Abstract: Deep Learning and advents in the field of machine learning, in general, has given rise to powerful classification algorithms applied to various real-world applications, hitherto requiring human experts. Consequently, the proposed system aims to automatically predict the survival of patients suffering from Glioma, a type of highly fatal brain tumor characterized by survival rates lower than two years. Until now, once a patient is diagnosed with Glioma it is the physician who provides the estimated number of days the subject would survive. However, the proposed system aims to automate the very process in order to obtain an unbiased prediction, bereft of any human error.
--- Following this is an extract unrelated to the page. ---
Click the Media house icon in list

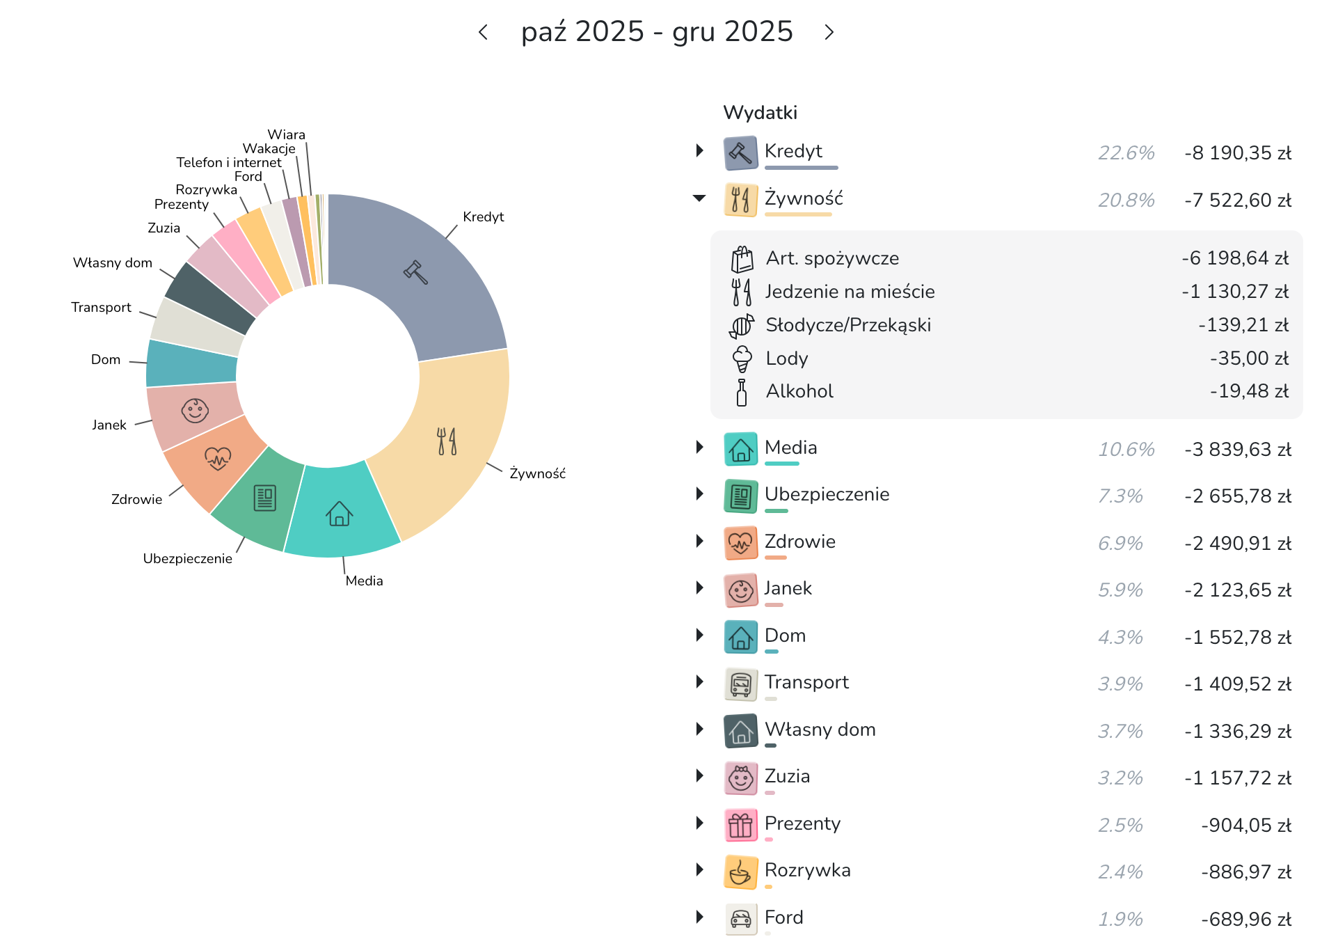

Based on data consisting of Magnetic resonance imaging (MRI) images (four structural modalities), ground truth segmentation labels marking the region of interest (ROI) and accompanying information such as age and resection status of each patient, the system is expected to perform a classification task- high risk(less than 10 months survival), moderate risk(between 10 to 15 months survival) and low risk(greater than 15 months). While MRI image acquisition process can be complex, BraTS 2018 dataset fulfilled this vital requirement of the proposed system. The task entails two essential modules- feature extraction and classification. VGG16, a pre-existing Convolutional Neural Network (CNN) model, is employed to extract essential features from MRI images. Finally, an Artificial Neural Network (ANN) classifies the survival of a patient into the categories mentioned above. Prediction accuracy is measured using 5-fold cross-validation and a test dataset. The system achieved 100 % accuracy on training set itself, 88.8% using 5-fold cross-validation and 52% on an unknown test set, thereby, averaging 80.3% accuracy. While Glioma is, unfortunately, an extremely fatal condition, an accurate survival estimate can be a boon to the subject so as to fulfill one’s commitments and bid adieu to their loved ones. Thus, unbiased opinion from a well-trained prediction model can be greatly applied in medical institutions to give their patients the correct estimate of their survival.
Keyword: Deep Learning, Machine Learning, Glioma, MRI, VGG16, CNN, ANN, 5-Fold Cross-Validation.
Scope of the Article: Deep Learning